Interfacial polymerization: requires at least two monomers, and the two monomers must exist in incompatible phase change material emulsion systems. This system can be divided into a continuous phase and a dispersed phase, usually setting the phase change emulsion in the dispersed phase. When polymerization occurs, the two monomers move from the dispersed phase and the continuous phase to the interface of the two phases, and then the monomers undergo a polymerization reaction to form a polymer film that encapsulates the core material into microcapsules. The main reactions are interfacial addition polymerization and interfacial condensation polymerization, which are applicable to both water-soluble and oil-soluble core material microcapsules. This method has mild conditions, fast speed, and low requirements for monomer purity and raw material ratio, so it is widely used. The monomers used for interfacial polymerization are mainly diisocyanate acetate, diamine, diphthaloyl chloride, etc. In recent years, research using styrene, divinylbenzene, and vinyl acetate as capsule wall materials has gradually increased.

Emulsion-solvent evaporation method: Usually, under stirring conditions, the oil phase and water phase form a stable emulsion under the action of a surfactant, and then the oil phase solvent volatilizes through the continuous phase, and the core material and wall material form a shell/core structure due to different surface tensions. This method can directly disperse the oil phase into the water phase for emulsification, or it can use the reverse emulsification method. The size of the microcapsules can be controlled by emulsification using equipment such as a high-shear dispersion emulsifier or an ultrasonic cell crusher.

Complex condensation method: refers to using two or more polymeric materials with opposite charges as wall materials, dispersing the core material in the wall material solution, and forming a film under appropriate conditions due to the electrostatic interaction between polymers with opposite charges. After the interaction of polymeric materials with opposite charges, the solubility decreases and phase separation occurs, condensing to form microcapsules. In this process, the number of charges carried by the two polymers with opposite charges must be exactly equal, and this condition can be obtained by adjusting the pH value of the solution. Commonly used reactants are gelatin, gum arabic, etc. In order to enhance the waterproof performance, formaldehyde, glutaraldehyde, or tannic acid can also be used for crosslinking. Sol-gel method: First, the precursor is dissolved in a solvent to form a uniform solution, and then the solute and solvent undergo hydrolysis or alcoholysis reaction to form a stable sol; then, the phase change core material is added, and the sol forms a gel on the surface of the core material particles, thereby preparing phase change microcapsules encapsulating the core material, which is a commonly used method for preparing microcapsules.

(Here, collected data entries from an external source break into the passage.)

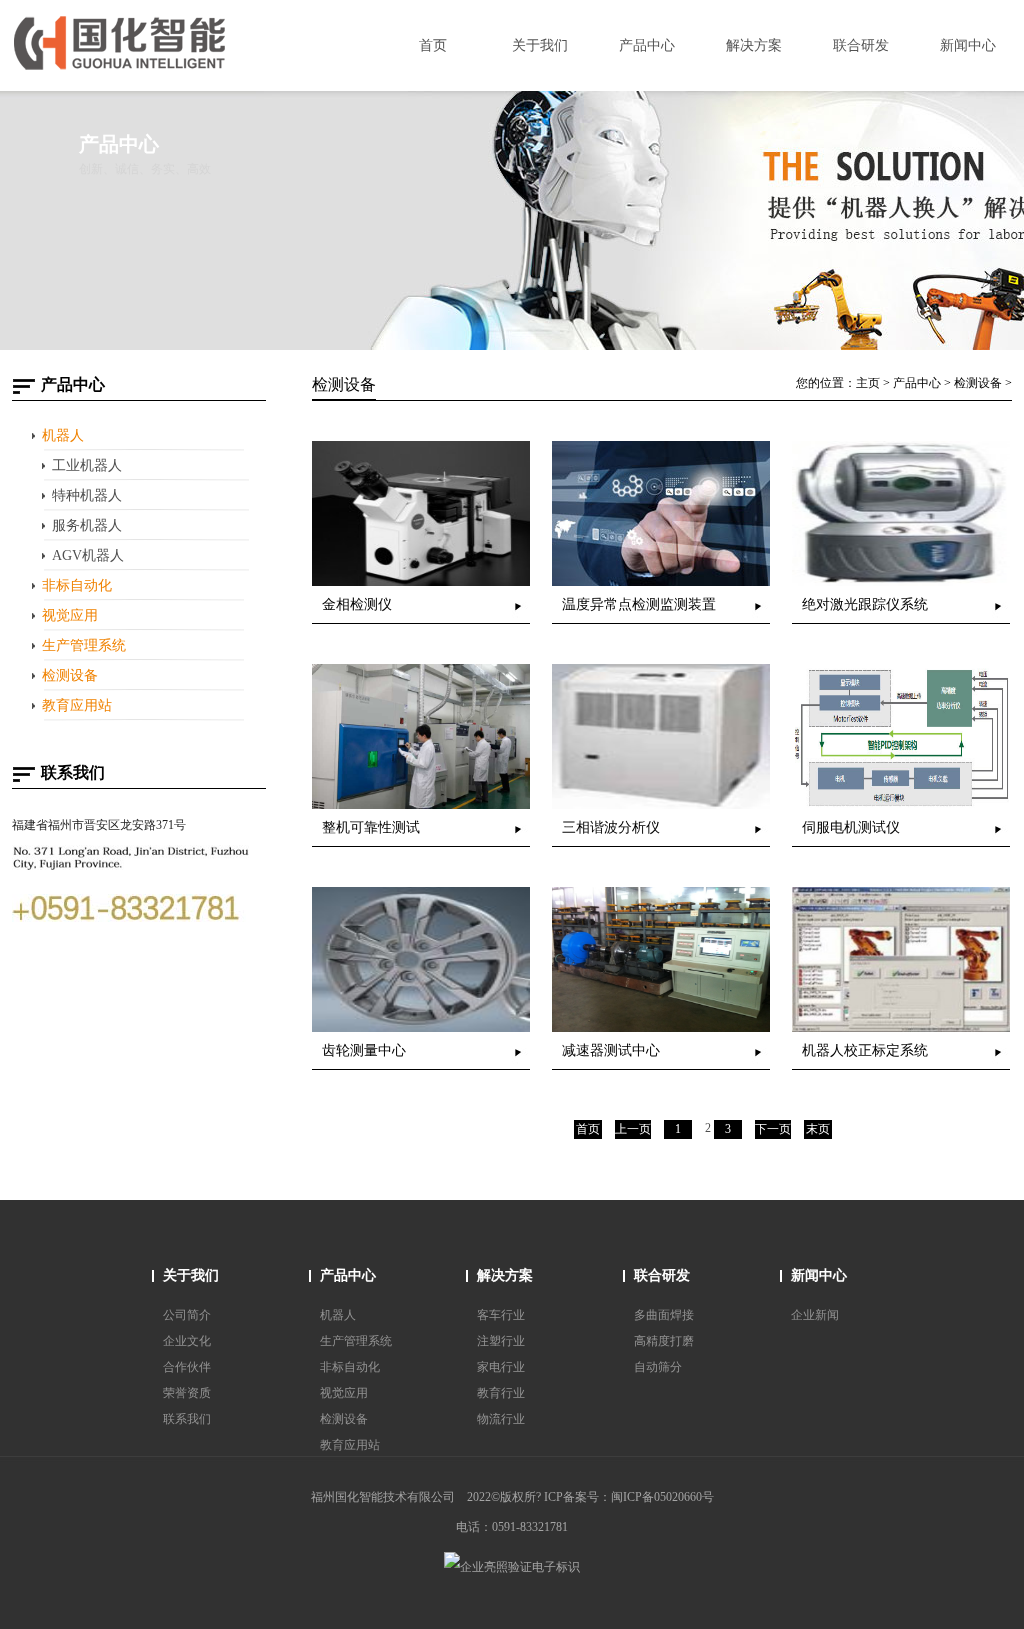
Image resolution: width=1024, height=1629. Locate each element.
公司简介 (187, 1315)
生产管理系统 (84, 645)
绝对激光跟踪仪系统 (865, 604)
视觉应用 (70, 615)
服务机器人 (87, 525)
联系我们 (187, 1419)
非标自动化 (77, 585)
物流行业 (501, 1419)
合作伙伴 (187, 1367)
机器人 (63, 435)
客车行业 (501, 1315)
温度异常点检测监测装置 (639, 604)
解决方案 (505, 1275)
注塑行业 (501, 1341)
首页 (588, 1129)
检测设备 (70, 675)
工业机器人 (87, 465)
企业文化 (187, 1341)
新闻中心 (819, 1275)
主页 (868, 383)
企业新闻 (815, 1315)
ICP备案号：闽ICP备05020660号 (629, 1497)
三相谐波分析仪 (611, 827)
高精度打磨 (664, 1341)
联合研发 (662, 1275)
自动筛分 (658, 1367)
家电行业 (501, 1367)
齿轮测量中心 (364, 1050)
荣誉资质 (187, 1393)
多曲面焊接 (664, 1315)
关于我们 (191, 1275)
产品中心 (917, 383)
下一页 (773, 1129)
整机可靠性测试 (371, 827)
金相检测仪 (357, 604)
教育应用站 (77, 705)
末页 (818, 1129)
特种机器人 (87, 495)
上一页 (633, 1129)
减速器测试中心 (611, 1050)
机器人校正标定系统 (865, 1050)
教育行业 (501, 1393)
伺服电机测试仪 (851, 827)
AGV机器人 (88, 555)
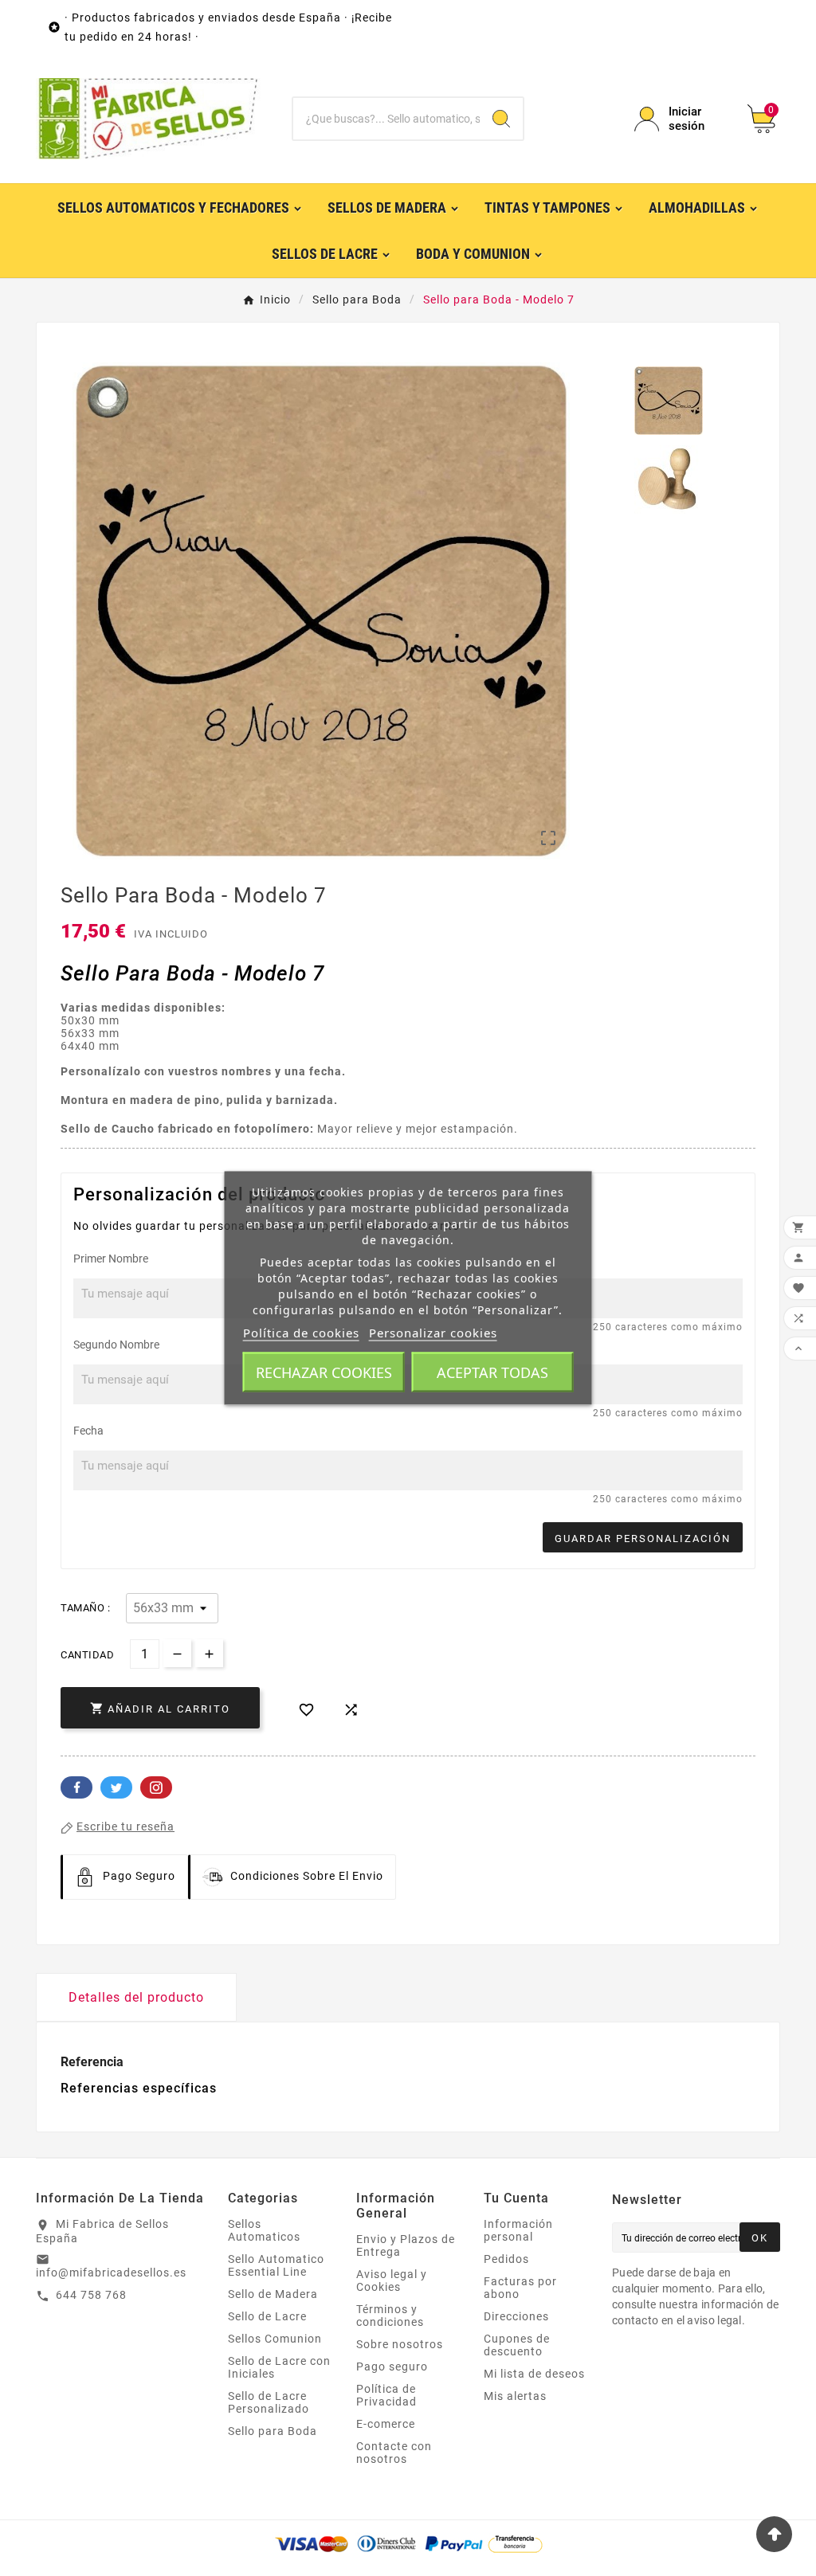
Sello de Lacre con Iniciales (279, 2367)
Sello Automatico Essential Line (276, 2265)
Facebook (76, 1787)
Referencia (92, 2061)
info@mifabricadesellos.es (111, 2272)
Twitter (116, 1787)
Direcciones (516, 2316)
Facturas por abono (520, 2287)
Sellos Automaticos (264, 2230)
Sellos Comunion (275, 2338)
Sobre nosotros (399, 2344)
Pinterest (156, 1787)
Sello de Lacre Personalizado (268, 2402)
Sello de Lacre (267, 2316)
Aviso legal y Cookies (391, 2280)
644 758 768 (91, 2294)
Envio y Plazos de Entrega (405, 2245)
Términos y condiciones (390, 2315)
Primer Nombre (110, 1258)
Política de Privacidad (386, 2395)
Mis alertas (515, 2396)
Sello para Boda (272, 2431)
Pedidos (506, 2259)
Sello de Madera (273, 2294)
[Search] (501, 118)
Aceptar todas (492, 1372)
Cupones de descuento (517, 2345)
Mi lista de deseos (534, 2373)
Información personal (518, 2230)
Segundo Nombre (116, 1344)
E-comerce (385, 2423)
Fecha (88, 1430)
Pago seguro (392, 2366)
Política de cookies (301, 1333)
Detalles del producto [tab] (136, 1997)
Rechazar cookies (324, 1372)
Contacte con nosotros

Spray drying method: First, the core material is dispersed in a pre-liquefied wall material solution, and then the mixture is atomized in a high-speed air stream, so that the solvent of the dissolved wall material quickly evaporates, thereby solidifying the wall material and finally microencapsulating the core material. The spray drying method is most suitable for the microencapsulation of lipophilic liquids, and the stronger the hydrophobicity of the core material, the better the embedding effect.